WORK TO COMPLETE: Switch every "Instruction" in the material below to "Goal" and write the lines out again, leaving everything else unchanged.

RECORDED INFORMATION:

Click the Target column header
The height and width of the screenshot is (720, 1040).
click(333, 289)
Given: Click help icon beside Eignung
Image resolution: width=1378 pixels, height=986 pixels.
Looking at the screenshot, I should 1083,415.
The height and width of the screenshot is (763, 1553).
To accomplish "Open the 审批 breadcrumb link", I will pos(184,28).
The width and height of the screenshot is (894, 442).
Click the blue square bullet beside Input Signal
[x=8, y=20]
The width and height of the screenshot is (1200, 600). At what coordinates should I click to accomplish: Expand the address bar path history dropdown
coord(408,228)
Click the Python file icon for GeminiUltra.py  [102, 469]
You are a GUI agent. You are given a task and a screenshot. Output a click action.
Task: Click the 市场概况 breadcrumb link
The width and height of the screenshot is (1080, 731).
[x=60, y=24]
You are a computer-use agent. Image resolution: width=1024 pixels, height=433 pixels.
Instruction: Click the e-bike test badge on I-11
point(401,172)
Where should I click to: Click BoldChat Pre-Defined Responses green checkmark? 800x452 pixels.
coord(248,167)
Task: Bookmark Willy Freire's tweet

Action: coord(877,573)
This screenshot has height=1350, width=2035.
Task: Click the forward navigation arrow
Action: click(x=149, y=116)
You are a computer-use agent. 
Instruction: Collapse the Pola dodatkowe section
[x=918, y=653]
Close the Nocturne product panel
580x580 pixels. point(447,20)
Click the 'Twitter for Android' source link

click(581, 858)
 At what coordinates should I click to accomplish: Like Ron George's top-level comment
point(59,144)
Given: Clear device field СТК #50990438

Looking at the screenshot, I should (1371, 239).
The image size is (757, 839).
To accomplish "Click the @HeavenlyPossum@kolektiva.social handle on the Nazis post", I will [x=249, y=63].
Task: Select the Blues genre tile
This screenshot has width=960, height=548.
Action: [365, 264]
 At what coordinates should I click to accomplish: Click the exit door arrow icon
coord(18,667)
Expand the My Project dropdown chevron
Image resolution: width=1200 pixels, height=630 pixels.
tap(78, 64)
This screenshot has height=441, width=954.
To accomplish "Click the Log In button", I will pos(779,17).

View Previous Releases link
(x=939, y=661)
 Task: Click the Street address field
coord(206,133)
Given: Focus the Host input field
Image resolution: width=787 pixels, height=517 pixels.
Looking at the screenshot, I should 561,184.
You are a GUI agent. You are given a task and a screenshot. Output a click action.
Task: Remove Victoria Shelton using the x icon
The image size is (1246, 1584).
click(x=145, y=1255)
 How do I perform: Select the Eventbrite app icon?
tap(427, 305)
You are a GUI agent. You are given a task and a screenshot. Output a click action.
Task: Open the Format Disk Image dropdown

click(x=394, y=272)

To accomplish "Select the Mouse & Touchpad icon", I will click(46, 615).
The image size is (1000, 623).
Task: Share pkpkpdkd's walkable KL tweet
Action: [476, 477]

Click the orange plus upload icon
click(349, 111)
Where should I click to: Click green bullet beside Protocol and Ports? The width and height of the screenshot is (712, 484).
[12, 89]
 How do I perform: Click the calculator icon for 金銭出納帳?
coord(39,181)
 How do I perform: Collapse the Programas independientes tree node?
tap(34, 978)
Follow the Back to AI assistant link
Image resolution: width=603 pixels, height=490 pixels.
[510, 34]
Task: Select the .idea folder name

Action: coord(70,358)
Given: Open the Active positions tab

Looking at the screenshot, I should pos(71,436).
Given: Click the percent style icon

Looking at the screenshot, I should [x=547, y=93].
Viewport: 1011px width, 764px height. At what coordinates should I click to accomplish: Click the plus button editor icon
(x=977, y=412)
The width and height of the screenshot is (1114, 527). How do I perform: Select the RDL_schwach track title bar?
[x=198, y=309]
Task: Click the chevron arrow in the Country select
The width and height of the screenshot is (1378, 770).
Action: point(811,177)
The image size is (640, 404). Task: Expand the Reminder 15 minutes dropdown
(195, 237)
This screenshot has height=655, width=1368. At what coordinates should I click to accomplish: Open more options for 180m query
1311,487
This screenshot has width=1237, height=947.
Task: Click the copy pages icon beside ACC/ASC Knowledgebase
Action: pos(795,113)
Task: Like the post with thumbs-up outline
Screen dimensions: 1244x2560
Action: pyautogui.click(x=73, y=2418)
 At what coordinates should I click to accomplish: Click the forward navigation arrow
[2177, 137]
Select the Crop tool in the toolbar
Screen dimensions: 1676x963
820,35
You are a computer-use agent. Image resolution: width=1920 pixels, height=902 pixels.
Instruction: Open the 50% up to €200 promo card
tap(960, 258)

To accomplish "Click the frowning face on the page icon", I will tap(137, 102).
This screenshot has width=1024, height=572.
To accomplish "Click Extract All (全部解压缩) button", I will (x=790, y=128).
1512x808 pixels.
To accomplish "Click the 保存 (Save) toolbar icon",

PROBLEM SOLUTION:
Click the Target column header
The height and width of the screenshot is (720, 1040).
click(333, 289)
Given: Click help icon beside Eignung
Image resolution: width=1378 pixels, height=986 pixels.
Looking at the screenshot, I should 1083,415.
The height and width of the screenshot is (763, 1553).
To accomplish "Open the 审批 breadcrumb link", I will pos(184,28).
The width and height of the screenshot is (894, 442).
Click the blue square bullet beside Input Signal
[x=8, y=20]
The width and height of the screenshot is (1200, 600). At what coordinates should I click to accomplish: Expand the address bar path history dropdown
coord(408,228)
Click the Python file icon for GeminiUltra.py  [102, 469]
You are a GUI agent. You are given a task and a screenshot. Output a click action.
Task: Click the 市场概况 breadcrumb link
The width and height of the screenshot is (1080, 731).
[x=60, y=24]
You are a computer-use agent. Image resolution: width=1024 pixels, height=433 pixels.
Goal: Click the e-bike test badge on I-11
point(401,172)
Where should I click to: Click BoldChat Pre-Defined Responses green checkmark? 800x452 pixels.
coord(248,167)
Task: Bookmark Willy Freire's tweet

Action: coord(877,573)
This screenshot has height=1350, width=2035.
Task: Click the forward navigation arrow
Action: click(x=149, y=116)
You are a computer-use agent. 
Goal: Collapse the Pola dodatkowe section
[x=918, y=653]
Close the Nocturne product panel
580x580 pixels. point(447,20)
Click the 'Twitter for Android' source link

click(581, 858)
 At what coordinates should I click to accomplish: Like Ron George's top-level comment
point(59,144)
Given: Clear device field СТК #50990438

Looking at the screenshot, I should (1371, 239).
The image size is (757, 839).
To accomplish "Click the @HeavenlyPossum@kolektiva.social handle on the Nazis post", I will [x=249, y=63].
Task: Select the Blues genre tile
This screenshot has width=960, height=548.
Action: [365, 264]
 At what coordinates should I click to accomplish: Click the exit door arrow icon
coord(18,667)
Expand the My Project dropdown chevron
Image resolution: width=1200 pixels, height=630 pixels.
tap(78, 64)
This screenshot has height=441, width=954.
To accomplish "Click the Log In button", I will pos(779,17).

View Previous Releases link
(x=939, y=661)
 Task: Click the Street address field
coord(206,133)
Given: Focus the Host input field
Image resolution: width=787 pixels, height=517 pixels.
Looking at the screenshot, I should 561,184.
You are a GUI agent. You are given a task and a screenshot. Output a click action.
Task: Remove Victoria Shelton using the x icon
The image size is (1246, 1584).
click(x=145, y=1255)
 How do I perform: Select the Eventbrite app icon?
tap(427, 305)
You are a GUI agent. You are given a task and a screenshot. Output a click action.
Task: Open the Format Disk Image dropdown

click(x=394, y=272)

To accomplish "Select the Mouse & Touchpad icon", I will click(46, 615).
The image size is (1000, 623).
Task: Share pkpkpdkd's walkable KL tweet
Action: [476, 477]

Click the orange plus upload icon
click(349, 111)
Where should I click to: Click green bullet beside Protocol and Ports? The width and height of the screenshot is (712, 484).
[12, 89]
 How do I perform: Click the calculator icon for 金銭出納帳?
coord(39,181)
 How do I perform: Collapse the Programas independientes tree node?
tap(34, 978)
Follow the Back to AI assistant link
Image resolution: width=603 pixels, height=490 pixels.
[510, 34]
Task: Select the .idea folder name

Action: coord(70,358)
Given: Open the Active positions tab

Looking at the screenshot, I should pos(71,436).
Given: Click the percent style icon

Looking at the screenshot, I should [x=547, y=93].
Viewport: 1011px width, 764px height. At what coordinates should I click to accomplish: Click the plus button editor icon
(x=977, y=412)
The width and height of the screenshot is (1114, 527). How do I perform: Select the RDL_schwach track title bar?
[x=198, y=309]
Task: Click the chevron arrow in the Country select
The width and height of the screenshot is (1378, 770).
Action: point(811,177)
The image size is (640, 404). Task: Expand the Reminder 15 minutes dropdown
(195, 237)
This screenshot has height=655, width=1368. At what coordinates should I click to accomplish: Open more options for 180m query
1311,487
This screenshot has width=1237, height=947.
Task: Click the copy pages icon beside ACC/ASC Knowledgebase
Action: pos(795,113)
Task: Like the post with thumbs-up outline
Screen dimensions: 1244x2560
Action: pyautogui.click(x=73, y=2418)
 At what coordinates should I click to accomplish: Click the forward navigation arrow
[2177, 137]
Select the Crop tool in the toolbar
Screen dimensions: 1676x963
820,35
You are a computer-use agent. Image resolution: width=1920 pixels, height=902 pixels.
Goal: Open the 50% up to €200 promo card
tap(960, 258)

To accomplish "Click the frowning face on the page icon", I will tap(137, 102).
This screenshot has width=1024, height=572.
To accomplish "Click Extract All (全部解压缩) button", I will (x=790, y=128).
1512x808 pixels.
To accomplish "Click the 保存 (Save) toolbar icon",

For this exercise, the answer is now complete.